Carnaval de Guadeloupe 2022: Vers une interdiction des défilés dans les rues et un couvre-feu le week-end?

Groupe AKIYO à Pointe-à-Pitre en 2019 - Photo: Évelyne Chaville

Selon un communiqué de l’Agence régionale de Santé (ARS) de Guadeloupe, au 31 décembre 2021: “le niveau de circulation virale a augmenté” (…) les taux sont passés en quelques jours très au-dessus du seuil d’alerte. La diffusion du virus est exponentielle. 2191 nouveaux cas positifs ont été dépistés en 4 jours sur le territoire. 11 nouveau clusters sont en cours de suivi en Guadeloupe et dans les Îles du Nord (établissement scolaire, établissements hôteliers, discothèque, bar, fêtes privées) (…) Il y a eu 25 nouvelles hospitalisations Covid en Guadeloupe et 2 nouvelles admissions en réanimation aiguë.(…)”.
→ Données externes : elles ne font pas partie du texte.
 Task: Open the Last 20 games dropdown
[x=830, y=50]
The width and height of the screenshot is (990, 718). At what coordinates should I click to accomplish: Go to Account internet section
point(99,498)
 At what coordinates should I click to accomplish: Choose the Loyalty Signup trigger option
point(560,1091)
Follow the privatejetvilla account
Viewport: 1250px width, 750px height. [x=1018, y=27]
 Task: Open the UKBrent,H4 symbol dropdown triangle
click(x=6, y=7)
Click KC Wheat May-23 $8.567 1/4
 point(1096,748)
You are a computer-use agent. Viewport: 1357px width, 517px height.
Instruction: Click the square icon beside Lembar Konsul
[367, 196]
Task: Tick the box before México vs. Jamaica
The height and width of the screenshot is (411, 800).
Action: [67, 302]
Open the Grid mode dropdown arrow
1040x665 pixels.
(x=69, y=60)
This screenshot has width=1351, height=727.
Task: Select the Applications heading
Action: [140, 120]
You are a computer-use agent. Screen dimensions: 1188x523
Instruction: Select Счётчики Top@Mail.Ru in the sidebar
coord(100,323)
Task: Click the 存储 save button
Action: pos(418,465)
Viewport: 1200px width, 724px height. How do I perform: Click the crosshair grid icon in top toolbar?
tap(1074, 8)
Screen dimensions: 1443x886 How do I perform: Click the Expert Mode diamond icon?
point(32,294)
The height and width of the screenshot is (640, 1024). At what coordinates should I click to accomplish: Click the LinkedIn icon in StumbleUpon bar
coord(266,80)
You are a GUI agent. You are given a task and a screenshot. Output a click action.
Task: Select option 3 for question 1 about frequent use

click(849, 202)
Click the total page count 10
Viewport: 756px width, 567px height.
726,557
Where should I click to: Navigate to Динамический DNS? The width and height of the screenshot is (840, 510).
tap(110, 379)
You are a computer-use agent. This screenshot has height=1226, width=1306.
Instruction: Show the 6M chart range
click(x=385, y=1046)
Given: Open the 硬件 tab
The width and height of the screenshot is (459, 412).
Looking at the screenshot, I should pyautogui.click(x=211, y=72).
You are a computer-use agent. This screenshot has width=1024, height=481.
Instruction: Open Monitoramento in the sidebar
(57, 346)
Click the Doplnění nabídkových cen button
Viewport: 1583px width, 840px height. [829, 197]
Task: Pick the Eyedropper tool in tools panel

Suite à toutes ces informations alarmantes, beaucoup pensaient que le préfet de Guadeloupe allait annuler le traditionnel défilé du premier dimanche de janvier. Mais, aucune nouvelle de la Préfecture.

Résultat: hier, dans la soirée, des Guadeloupéens (carnavaliers et spectateurs) se sont retrouvés dans les rues de Pointe-à-Pitre notamment lors des déboulés de groupes à peau (Moun Ki Moun, Akiyo, par exemple). La veille au matin, certains groupes à peau comme Nasyon a Nèg Mawon avaient défilé jusqu’au Bas-du-Fort pour le traditionnel “Bain démarré” dans la mer qui est supposé leur porter chance en 2022.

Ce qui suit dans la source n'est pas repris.